米国の中間選挙がほぼメインシナリオ通りの結果となったことで、市場の関心は再び米中の通商問題に移るとみられている。9日に中国国家統計局が発表した10月の生産者物価指数(PPI)の上昇率は4カ月連続で鈍化。米国との貿易摩擦が経済を圧迫していることが浮き彫りになってきた。

来週発表される中国の鉱工業生産、小売売上高、都市部固定資産投資などがそろって弱い内容となった場合は、投資家心理を悪化させ、日本株も売られやすい。さらに、トランプ米大統領や当局者から対中強硬姿勢を示す発言が出れば相場が振らされる可能性もある。

一方、トヨタ自動車(7203.T)が6日に今期の業績予想を上方修正するなど、これまでの企業決算全体の内容についてはおおむね堅調との受け止めが聞かれる。
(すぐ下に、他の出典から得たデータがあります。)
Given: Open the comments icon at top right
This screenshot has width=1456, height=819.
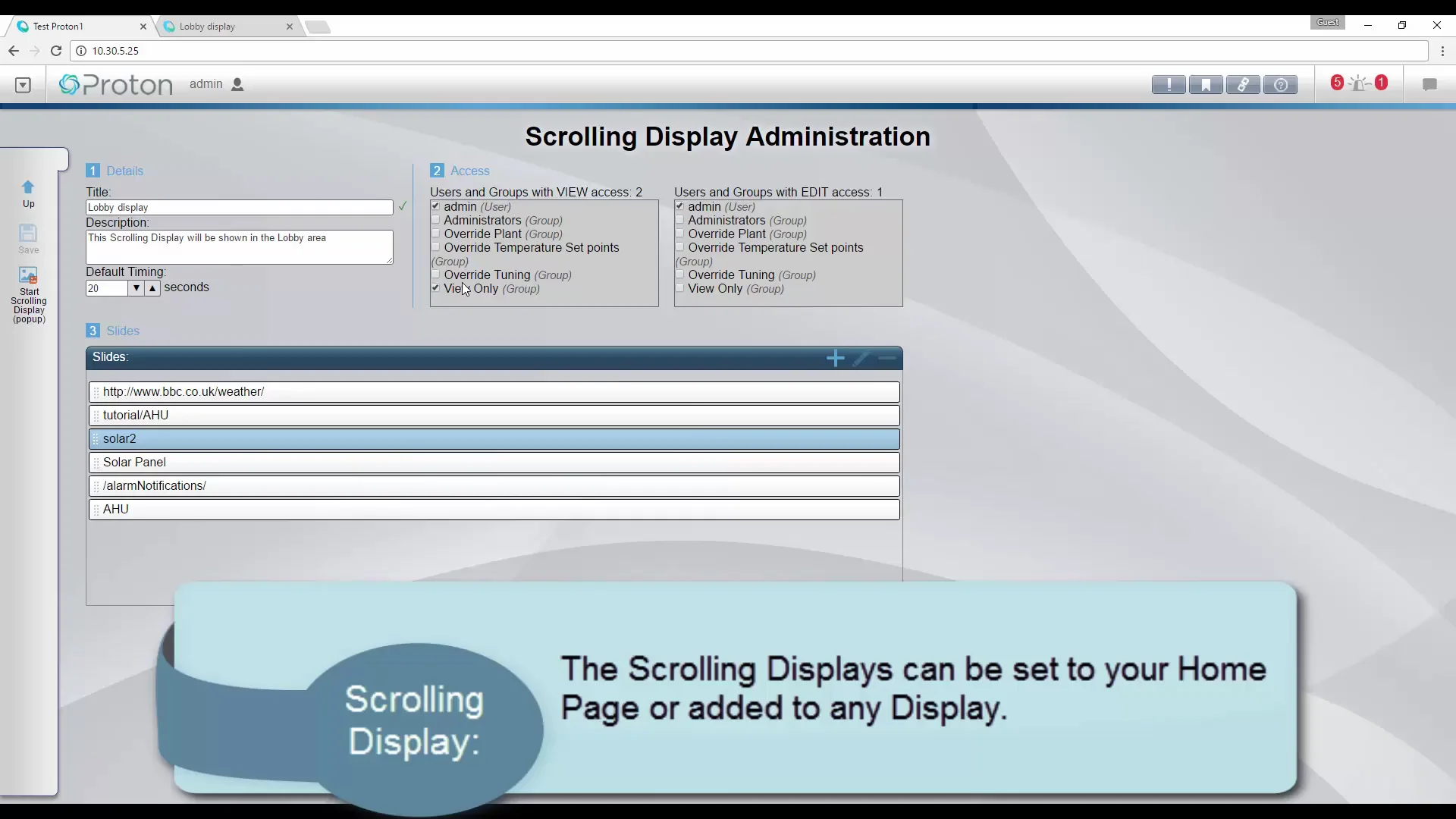Looking at the screenshot, I should pyautogui.click(x=1430, y=85).
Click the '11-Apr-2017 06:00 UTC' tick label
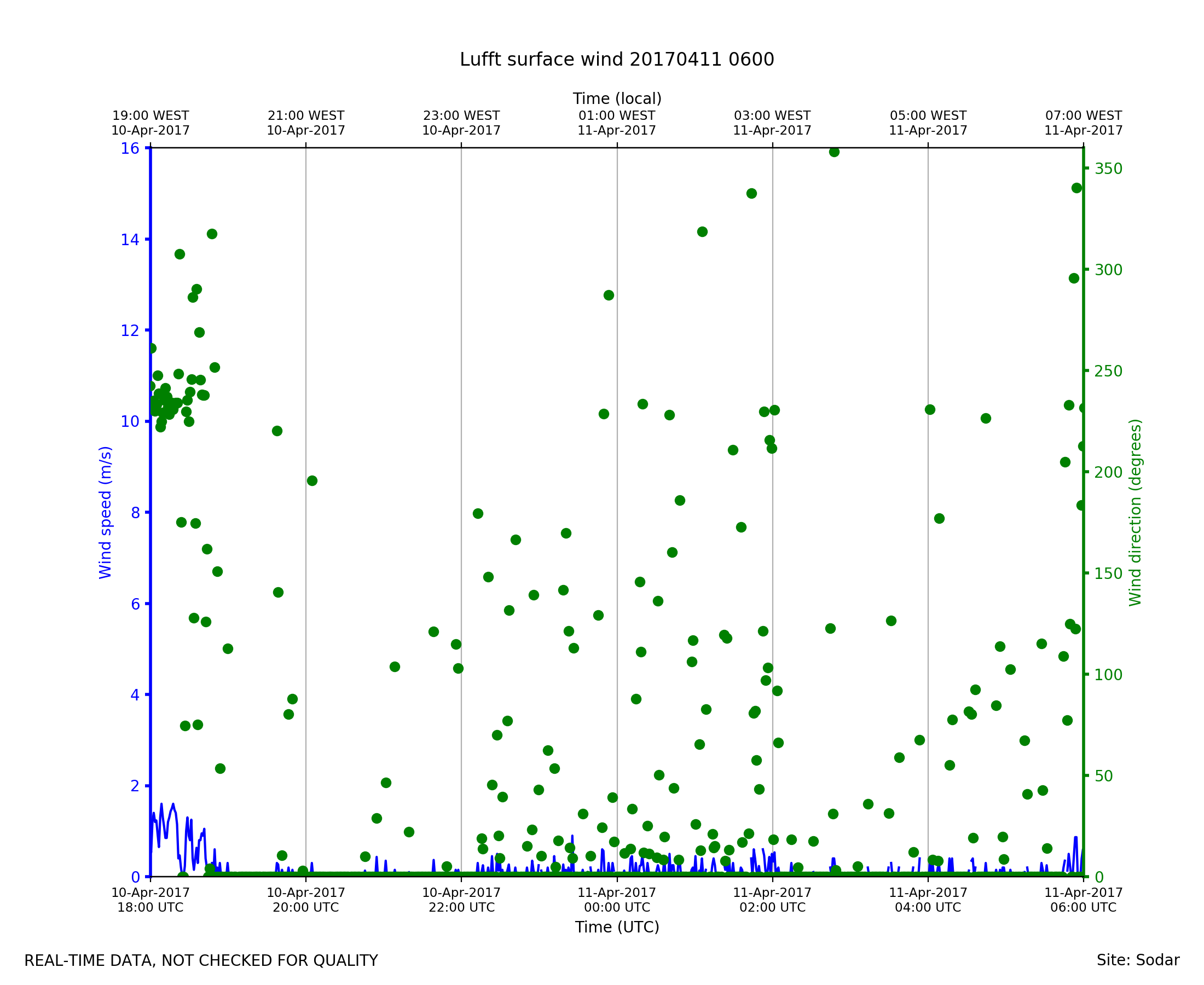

来週、日経平均が2万2000円を割り込んで下落するリスクは小さいとみる向きが多い。

米国では消費者物価指数(CPI)、ニューヨーク連銀製造業景気指数、小売売上高、鉱工業生産などの発表がある。これらの指標が堅調で、為替がドル高/円安方向になびけば日本株にとってプラス材料となる。

一方、現在3.2%台で高止まりしている米長期金利が一段と上昇することになった場合は、「テクノロジー関連株の売り材料に使われやすい。来週以降も米金利にらみとなるだろう」(岡三証券の日本株式戦略グループ長、小川佳紀氏)との声が出ていた。

12─13日にはペンス米副大統領が来日する。安倍晋三首相との会談も予定されている。ただ、ペンス氏の滞在中に日米経済対話を行う予定はないとしており、株式市場に材料が提供されるとの見方は少ない。

そのほか、日本では14日に7─9月期実質国内総生産(GDP)1次速報が発表される。ロイターがまとめた市場予測では2四半期ぶりのマイナス成長が見込まれている。台風や地震に伴う供給制約や、海外経済の減速による外需の寄与度低下が下押ししたとみられる。